ギルを何度も裏切った私に、優しくしてもらう資格なんてない。
でも、そうは思ってても、私……ギルの側にいたい。
嫌われたくない。嫌われたくないよ――!
あの時――神様に示された扉のうち、迷わずに右の扉を開けた時――あなたの顔が浮かんだ。
その時に、私はあなたを選んだんだって感じたけど……それでもまだ、半信半疑だったの。

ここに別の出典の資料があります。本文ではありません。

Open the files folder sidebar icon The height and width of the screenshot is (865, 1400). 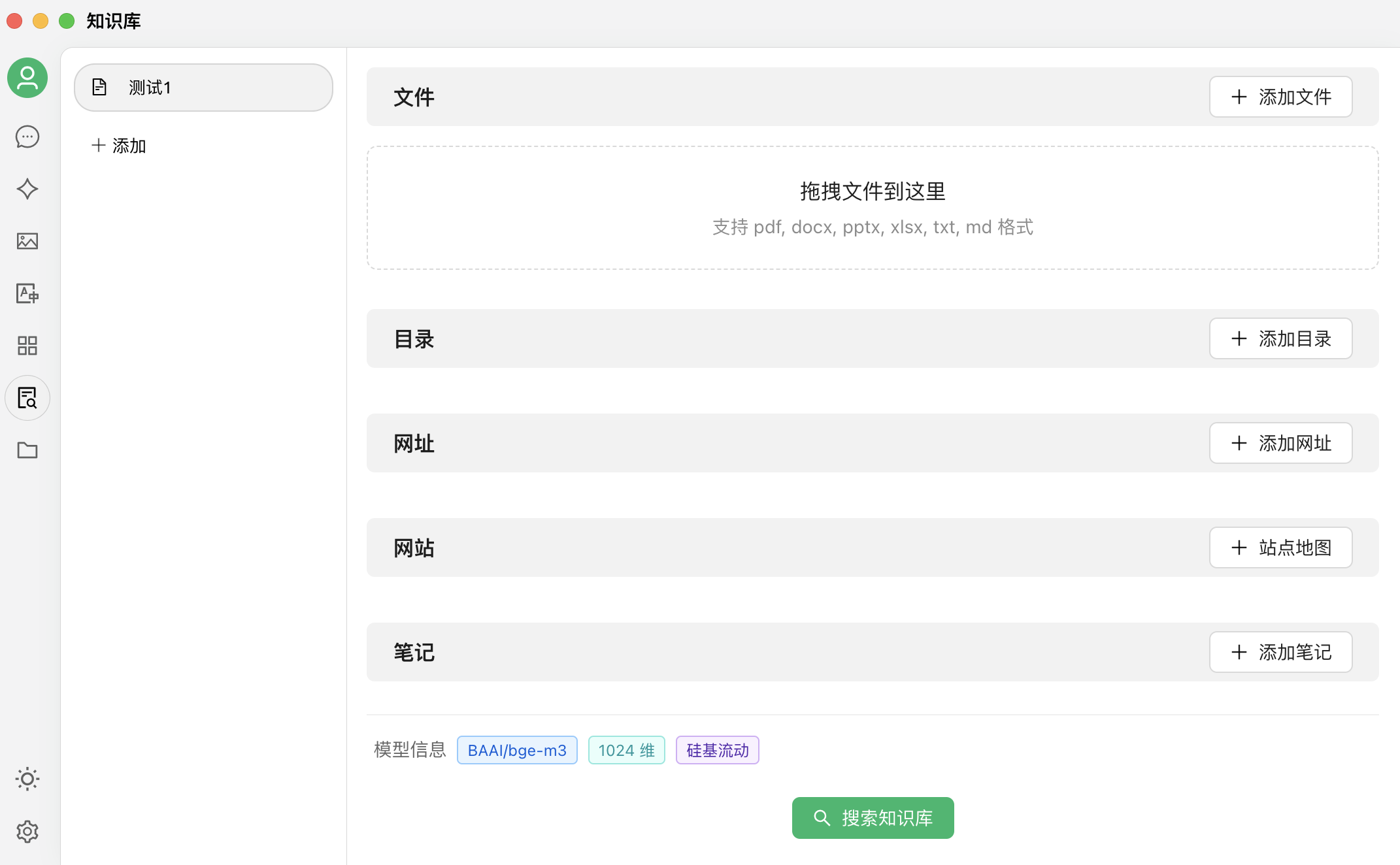click(27, 450)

だけど、さっきあなたに抱き締められて……言葉では言い表せないくらいの幸福感に包まれた。
すごくホッとして……心が穏やかになって……。
シリルのことが心配で、ずっと張り詰めてた心が、嘘みたいに和らいで……。
ああ、私……この人が好きなんだって、素直にそう思えた。
……やっとわかったのに。
自分がホントは、誰を求めてるのか。誰に一番、側にいて欲しいのか……。
やっと……やっとわかったのに。
わかったとたん、自分が、どれほどひどいことを、ギルにしちゃってたのか気付くなんて……。
……バカだ。
ホントに、救いようのないバカだ。
ごめんなさい。
ギル……ごめんなさい。ごめんなさい!
謝ったって、今更どうにもならないことはわかってる。
どんなに謝ったって、悪いと思ったって。
起きてしまったことは、なかったことには出来ないし、過去をやり直せるワケでもないって、わかってるけど。

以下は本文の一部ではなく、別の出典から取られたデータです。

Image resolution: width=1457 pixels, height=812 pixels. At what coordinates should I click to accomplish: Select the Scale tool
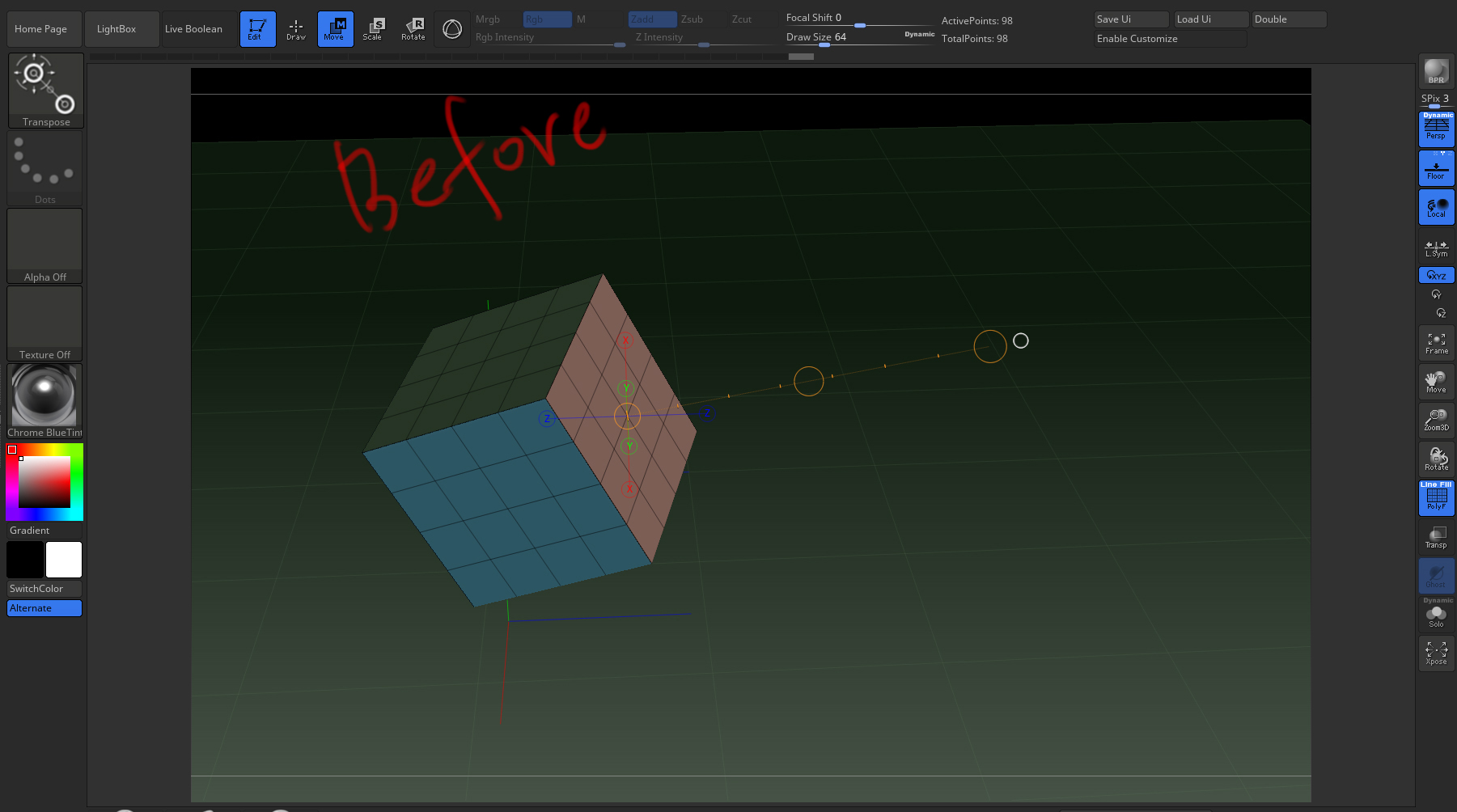[x=374, y=28]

でも、それでも……どうしても、謝らずにはいられなかった。
……私はズルい。
謝ることで……謝り続けることで、自分の気持ちを楽にしようとしてるんだ。
楽になんてなっちゃいけないのに……。苦しみ続けなきゃいけないのに。
私はどこまで自分勝手で、欲張りな人間なんだろう。
こんな私……ギルに愛される資格なんて……。
「――っ!」
いきなりノックの音が響いて、私は反射的に顔を上げ、ドアへと視線を走らせた。
「リア、用意が出来たよ。出ておいで。体を清めて、服も着替えた方がいい。そのままでは、気持ちが悪いだろう?」
……ギルの顔、今は見たくない……。
そう思ったけど、ここにずっとこもってることも出来ない。
私はのろのろと立ち上がり、ドアの方へ向かった。